• EXERCISE DESCRIPTION:
Can you copy out every line of the items below word for word, leaving out the pictures?

• THE RECORDS:
......

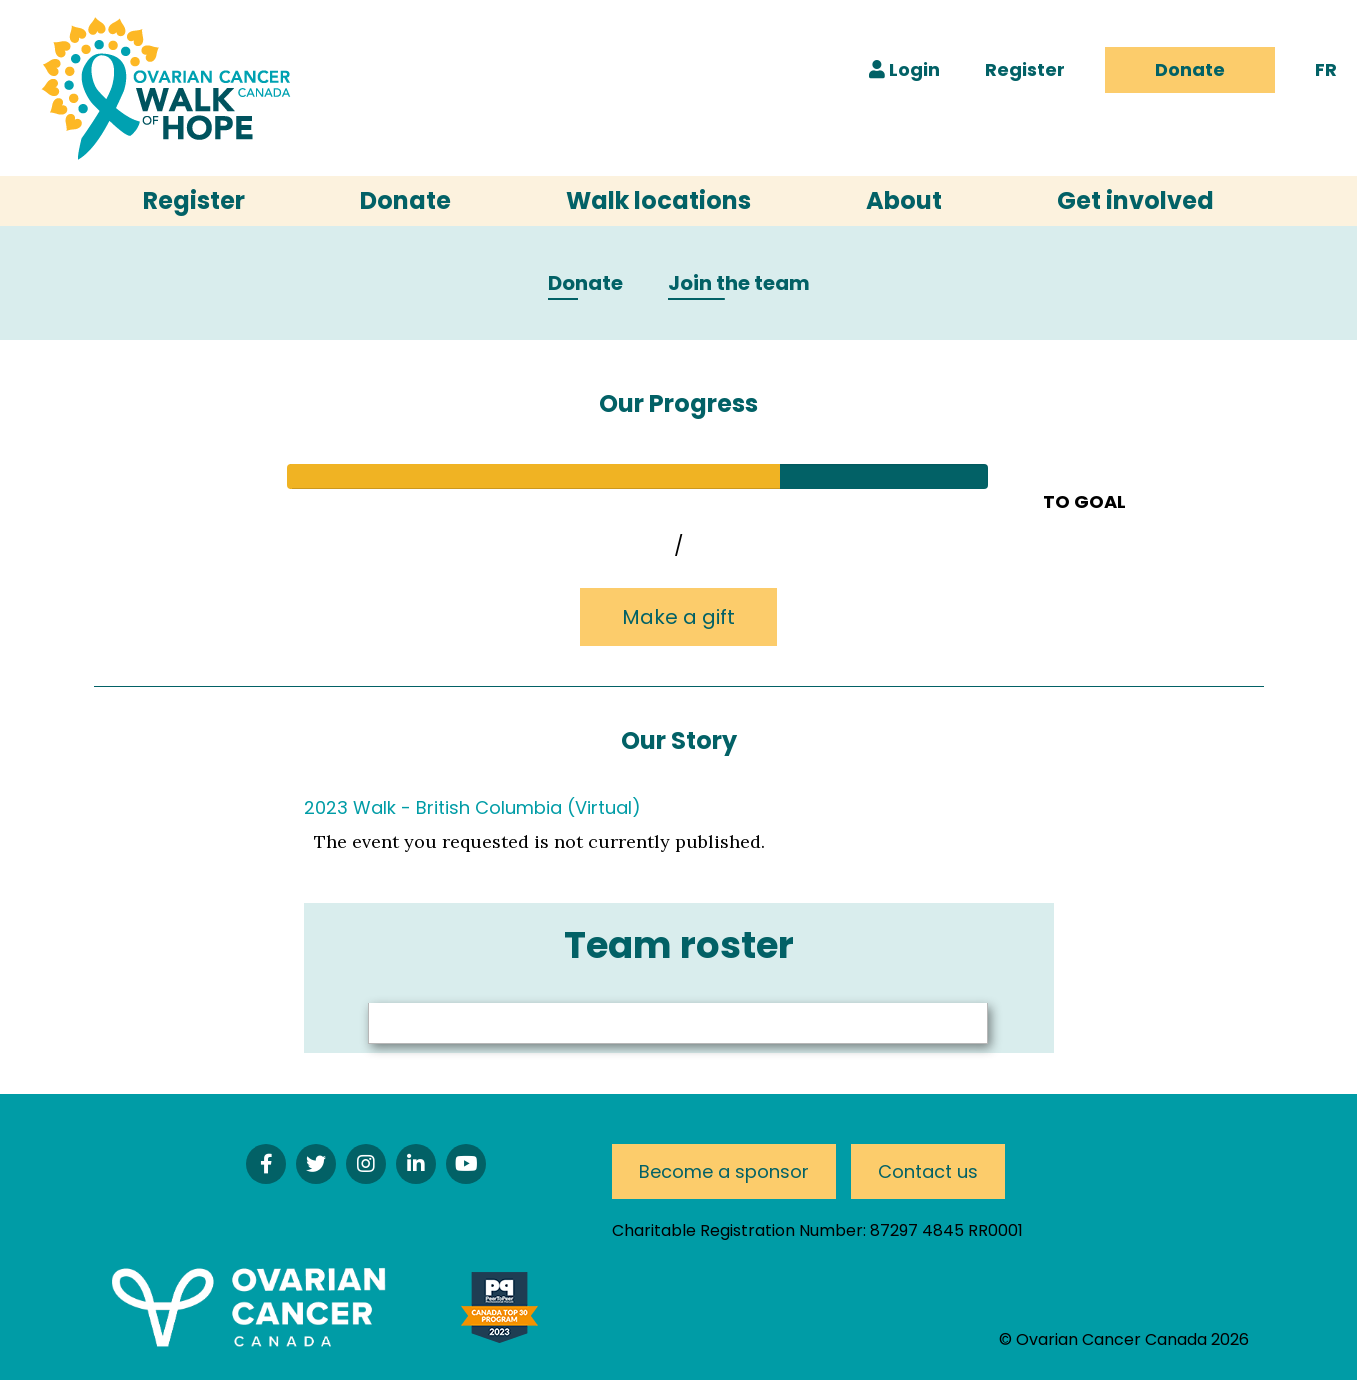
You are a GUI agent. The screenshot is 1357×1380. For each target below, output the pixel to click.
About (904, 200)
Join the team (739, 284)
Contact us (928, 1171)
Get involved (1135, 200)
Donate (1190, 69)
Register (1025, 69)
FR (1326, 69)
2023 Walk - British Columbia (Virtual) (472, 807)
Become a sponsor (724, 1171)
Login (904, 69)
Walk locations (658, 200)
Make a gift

......

• ANSWER FOR THIS EXERCISE:
You are a GUI agent. The screenshot is 1357×1380. For each target below, output the pixel to click.
About (904, 200)
Join the team (739, 284)
Contact us (928, 1171)
Get involved (1135, 200)
Donate (1190, 69)
Register (1025, 69)
FR (1326, 69)
2023 Walk - British Columbia (Virtual) (472, 807)
Become a sponsor (724, 1171)
Login (904, 69)
Walk locations (658, 200)
Make a gift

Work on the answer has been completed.